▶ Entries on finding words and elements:
** BEGIN **
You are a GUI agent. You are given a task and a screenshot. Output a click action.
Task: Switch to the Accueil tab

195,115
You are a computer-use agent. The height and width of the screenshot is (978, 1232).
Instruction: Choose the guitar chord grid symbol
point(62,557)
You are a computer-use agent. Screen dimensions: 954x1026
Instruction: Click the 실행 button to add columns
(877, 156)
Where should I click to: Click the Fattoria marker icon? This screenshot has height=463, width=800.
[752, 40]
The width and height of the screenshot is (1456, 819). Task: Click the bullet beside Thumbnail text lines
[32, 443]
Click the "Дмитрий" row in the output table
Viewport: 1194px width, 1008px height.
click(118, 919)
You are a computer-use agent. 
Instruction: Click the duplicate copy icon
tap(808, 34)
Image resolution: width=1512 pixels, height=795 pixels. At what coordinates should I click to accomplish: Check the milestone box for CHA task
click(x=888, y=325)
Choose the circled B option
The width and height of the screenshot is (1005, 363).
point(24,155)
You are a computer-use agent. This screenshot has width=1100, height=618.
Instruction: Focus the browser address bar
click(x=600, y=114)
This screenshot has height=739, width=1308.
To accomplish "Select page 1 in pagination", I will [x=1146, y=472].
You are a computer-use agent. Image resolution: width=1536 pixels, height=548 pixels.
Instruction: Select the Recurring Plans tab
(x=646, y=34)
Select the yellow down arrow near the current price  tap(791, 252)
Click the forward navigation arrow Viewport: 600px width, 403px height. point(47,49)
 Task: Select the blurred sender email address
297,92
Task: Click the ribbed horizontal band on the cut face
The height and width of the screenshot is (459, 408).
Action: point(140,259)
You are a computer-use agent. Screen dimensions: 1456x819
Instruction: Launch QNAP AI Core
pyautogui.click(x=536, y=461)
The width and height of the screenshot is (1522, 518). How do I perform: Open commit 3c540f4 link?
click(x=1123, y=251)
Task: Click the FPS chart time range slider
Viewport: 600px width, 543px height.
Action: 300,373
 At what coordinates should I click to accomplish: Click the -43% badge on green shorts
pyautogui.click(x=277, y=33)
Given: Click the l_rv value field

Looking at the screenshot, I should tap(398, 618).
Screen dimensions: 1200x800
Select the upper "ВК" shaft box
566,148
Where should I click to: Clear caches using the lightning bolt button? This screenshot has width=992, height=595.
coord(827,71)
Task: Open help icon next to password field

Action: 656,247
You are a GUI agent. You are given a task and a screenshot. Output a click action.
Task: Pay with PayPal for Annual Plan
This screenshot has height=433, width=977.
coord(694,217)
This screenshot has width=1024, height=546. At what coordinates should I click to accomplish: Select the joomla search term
** END **
▶ Given instruction:
Convert the items above into a Markdown table with two columns, No. and Line. Put the row number in the first column and one line of the items in the second, and skip blank lines.

▶ Reply to the task:
| No. | Line |
|---|---|
| 1 | You are a GUI agent. You are given a task and a screenshot. Output a click action. |
| 2 | Task: Switch to the Accueil tab |
| 3 | 195,115 |
| 4 | You are a computer-use agent. The height and width of the screenshot is (978, 1232). |
| 5 | Instruction: Choose the guitar chord grid symbol |
| 6 | point(62,557) |
| 7 | You are a computer-use agent. Screen dimensions: 954x1026 |
| 8 | Instruction: Click the 실행 button to add columns |
| 9 | (877, 156) |
| 10 | Where should I click to: Click the Fattoria marker icon? This screenshot has height=463, width=800. |
| 11 | [752, 40] |
| 12 | The width and height of the screenshot is (1456, 819). Task: Click the bullet beside Thumbnail text lines |
| 13 | [32, 443] |
| 14 | Click the "Дмитрий" row in the output table |
| 15 | Viewport: 1194px width, 1008px height. |
| 16 | click(118, 919) |
| 17 | You are a computer-use agent.  |
| 18 | Instruction: Click the duplicate copy icon |
| 19 | tap(808, 34) |
| 20 | Image resolution: width=1512 pixels, height=795 pixels. At what coordinates should I click to accomplish: Check the milestone box for CHA task |
| 21 | click(x=888, y=325) |
| 22 | Choose the circled B option |
| 23 | The width and height of the screenshot is (1005, 363). |
| 24 | point(24,155) |
| 25 | You are a computer-use agent. This screenshot has width=1100, height=618. |
| 26 | Instruction: Focus the browser address bar |
| 27 | click(x=600, y=114) |
| 28 | This screenshot has height=739, width=1308. |
| 29 | To accomplish "Select page 1 in pagination", I will [x=1146, y=472]. |
| 30 | You are a computer-use agent. Image resolution: width=1536 pixels, height=548 pixels. |
| 31 | Instruction: Select the Recurring Plans tab |
| 32 | (x=646, y=34) |
| 33 | Select the yellow down arrow near the current price  tap(791, 252) |
| 34 | Click the forward navigation arrow Viewport: 600px width, 403px height. point(47,49) |
| 35 |  Task: Select the blurred sender email address |
| 36 | 297,92 |
| 37 | Task: Click the ribbed horizontal band on the cut face |
| 38 | The height and width of the screenshot is (459, 408). |
| 39 | Action: point(140,259) |
| 40 | You are a computer-use agent. Screen dimensions: 1456x819 |
| 41 | Instruction: Launch QNAP AI Core |
| 42 | pyautogui.click(x=536, y=461) |
| 43 | The width and height of the screenshot is (1522, 518). How do I perform: Open commit 3c540f4 link? |
| 44 | click(x=1123, y=251) |
| 45 | Task: Click the FPS chart time range slider |
| 46 | Viewport: 600px width, 543px height. |
| 47 | Action: 300,373 |
| 48 |  At what coordinates should I click to accomplish: Click the -43% badge on green shorts |
| 49 | pyautogui.click(x=277, y=33) |
| 50 | Given: Click the l_rv value field |
| 51 | Looking at the screenshot, I should tap(398, 618). |
| 52 | Screen dimensions: 1200x800 |
| 53 | Select the upper "ВК" shaft box |
| 54 | 566,148 |
| 55 | Where should I click to: Clear caches using the lightning bolt button? This screenshot has width=992, height=595. |
| 56 | coord(827,71) |
| 57 | Task: Open help icon next to password field |
| 58 | Action: 656,247 |
| 59 | You are a GUI agent. You are given a task and a screenshot. Output a click action. |
| 60 | Task: Pay with PayPal for Annual Plan |
| 61 | This screenshot has height=433, width=977. |
| 62 | coord(694,217) |
| 63 | This screenshot has width=1024, height=546. At what coordinates should I click to accomplish: Select the joomla search term |